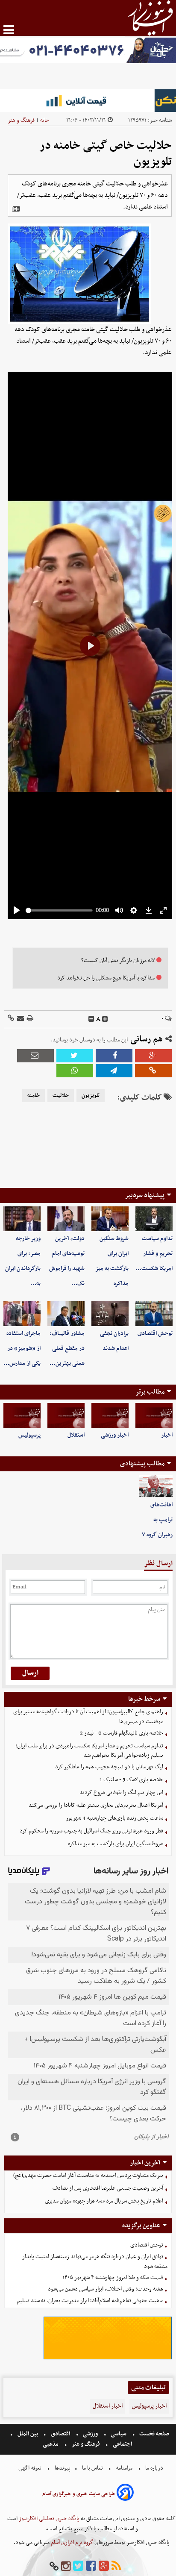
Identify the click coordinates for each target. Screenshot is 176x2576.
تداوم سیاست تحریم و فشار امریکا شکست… (154, 1253)
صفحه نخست (153, 2434)
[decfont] (91, 1019)
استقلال (76, 1435)
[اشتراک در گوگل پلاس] (153, 1055)
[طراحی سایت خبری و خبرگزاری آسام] (125, 2494)
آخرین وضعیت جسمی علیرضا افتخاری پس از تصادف (108, 2188)
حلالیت (61, 1095)
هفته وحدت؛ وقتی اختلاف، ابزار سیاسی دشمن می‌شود (105, 2289)
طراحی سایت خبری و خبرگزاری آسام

──────

EXERCISE:
In the data above, how many lines hold the string "خبری"? Give the number by itself.

RESULT FOR THIS EXERCISE:
2